Either way, the future of British business is now in the hands of someone who looks like they were forced to buy a Rubie’s cabinet minister costume on Amazon the day before the school assembly. No one has been more publicly insulted by their tailor since two swindlers turned up in front of a European emperor and offered to spin him some new clothes. Mogg comes across like he’s escaped from some knock-off live Cluedo event, where they’re not allowed to use the brand name and his character is called Lord Purple. It says something about the scale of peril the country’s in that our best hope is him being injuncted by Hasbro.
In New York on Tuesday, Truss began outlining her policies at the top of the Empire State Building, like someone really leaning into a Queen Kong metaphor. Having had some kind of vocal circuitry malfunction during the section where she explained why removing the cap on bankers’ bonuses was a priority, the prime minister declared that “lower taxes lead to economic growth, there is no doubt in my mind about that”. Is this like when there was no doubt in her mind that Brexit was a disaster for the UK? The encouraging theme of her premiership thus far is: everything I defended in cabinet for eight years was appalling and wrong.

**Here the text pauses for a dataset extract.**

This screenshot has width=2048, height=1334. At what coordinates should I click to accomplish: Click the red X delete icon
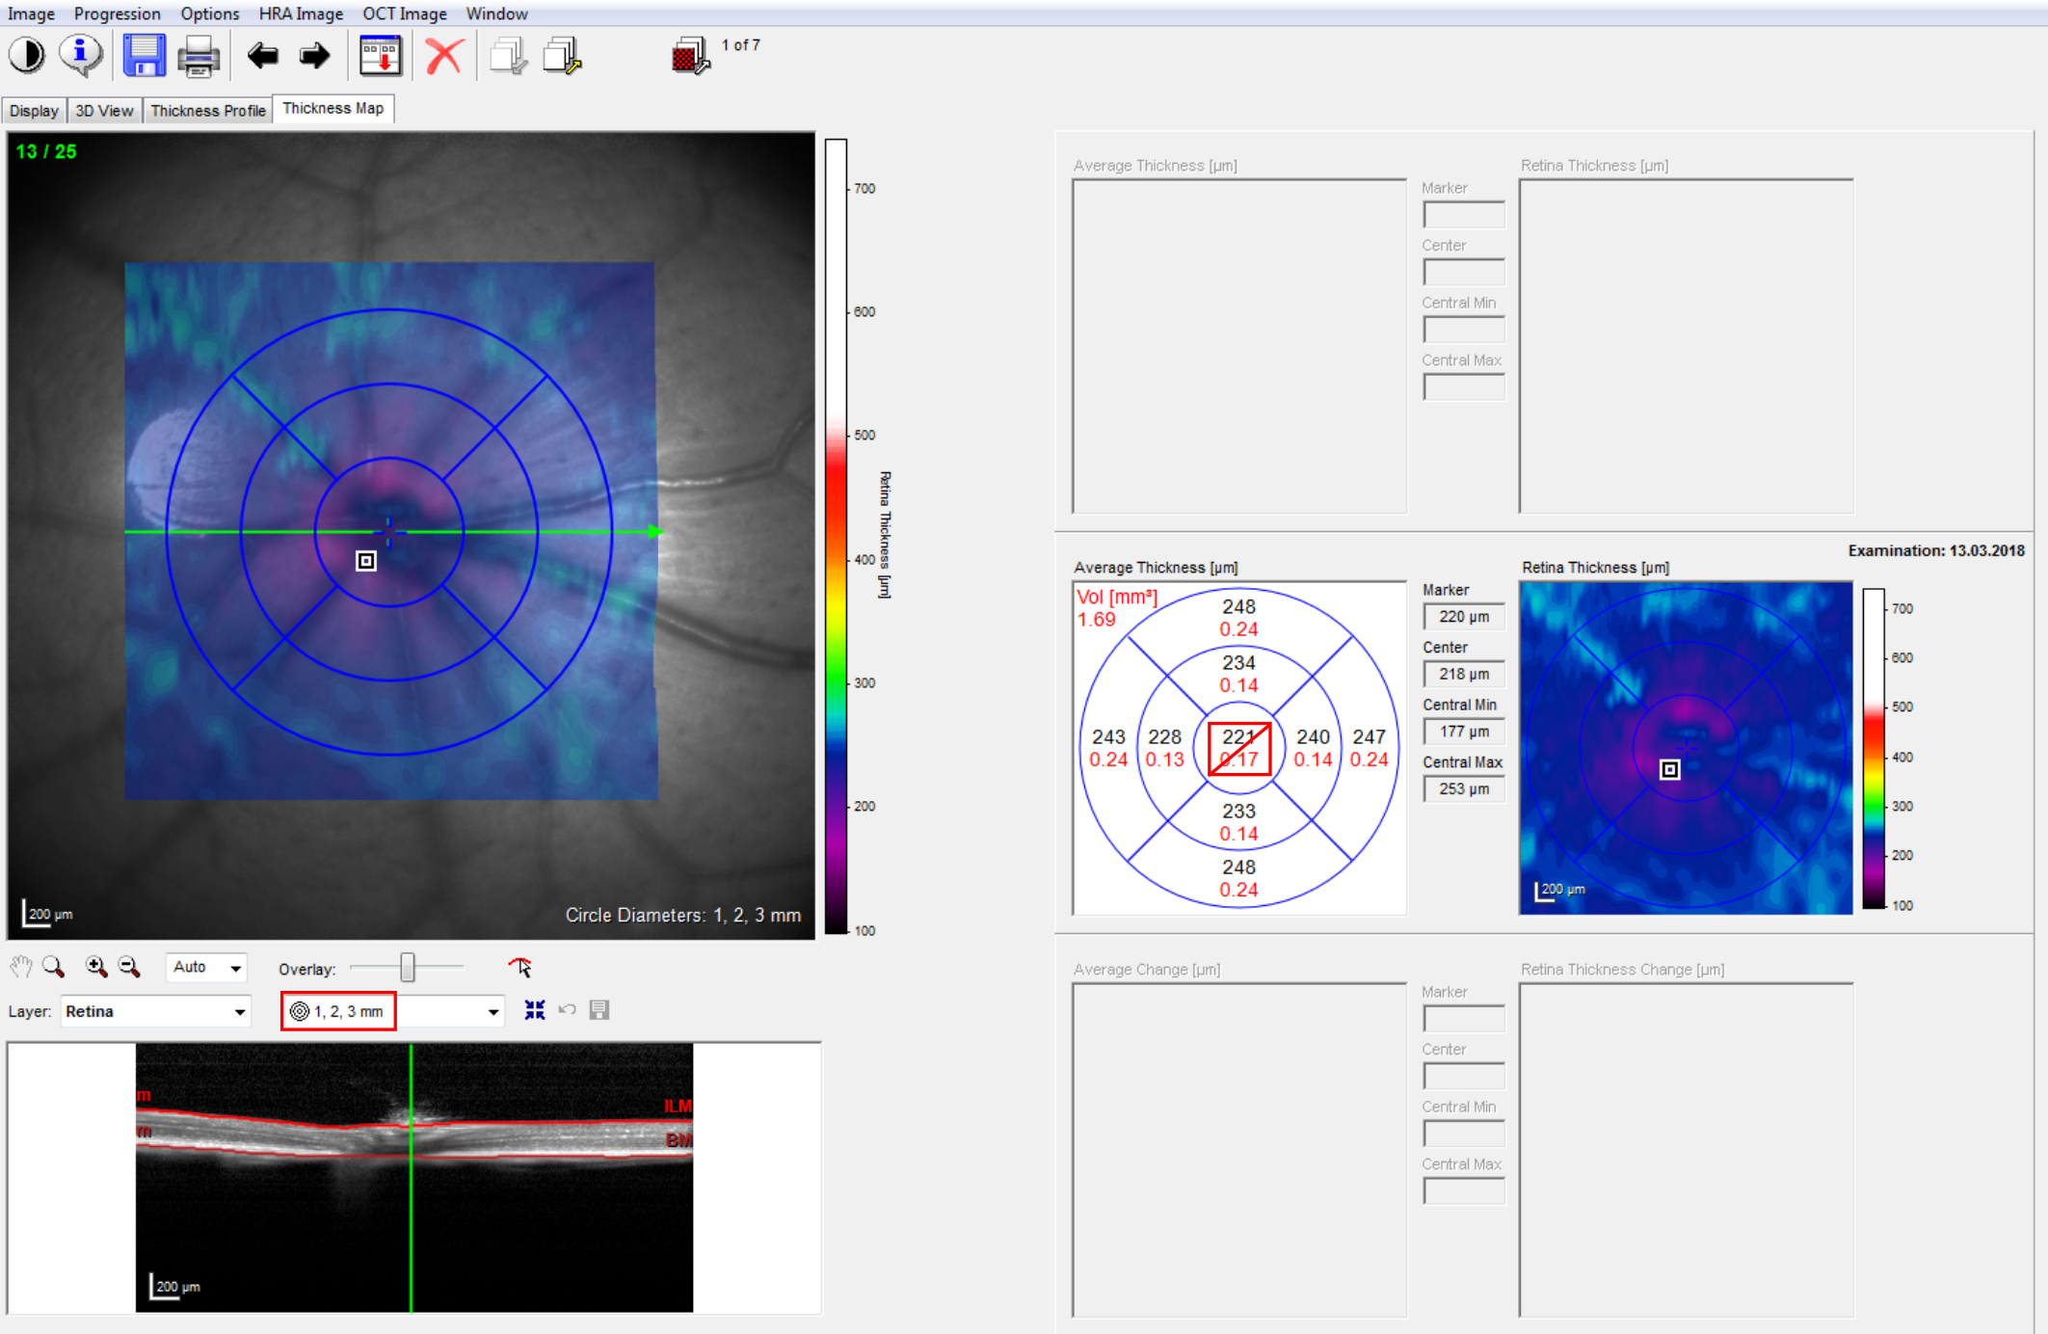pyautogui.click(x=444, y=56)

For all Truss’s big ideas, she remains sensationally petty – it emerged on Thursday that despite telling Grant Shapps she thought he was a highly competent minister and perhaps the government’s best communicator, she was still going to sack him. He hadn’t backed her in the leadership contest, she explained, and so there was “no room at the inn”. In unrelated news, Thérèse Coffey vaguely hopes no one will have to wait more than two weeks to give birth in a stable.
I’m not saying Britain has committed entirely to regression, but people are so desperate for competence that earlier in the week, some reacted to the hitchless spectacle of the Queen’s funeral by suggesting its organiser, the 18th Duke of Norfolk, be brought in to run any number of failing firms or government departments. It feels interesting that the country is at the bargaining stage of its death-spiral politics, wondering – in the apparent absence of anyone else being able to do it – whether an unelected chap in full brocade and a plumed hat could get the sewage off its beaches and out of its rivers, or deliver a large-scale infrastructure project in the north-east. Is feudalism the new populism? I guess we’ll try anything twice.
In the meantime, we are where we are. With the exception of the shock abolition of the 45% top rate of income tax, all today’s budgetary measures had been trailed in advance. Liz Truss’s government leaks like … well, it leaks like Liz Truss, which is the international gold standard by which even sieves are measured. As for the overwhelming import of the new chancellor’s outsize mini-budget: if you are very rich, you are now richer. If you are poor, it’s time to ask yourself the pertinent question: had you thought of simply being rich instead? The pound responded to the measures announced with a perfect swallow dive to which even the Russian judge is likely to award the full 10 points, while the cost of government borrowing is rising sharply. So hold on to your hats, plumed or otherwise. As part of their streamlining drive, it’s possible that Kwarteng and Truss have – quite brilliantly, of course – eliminated the boom from boom-and-bust.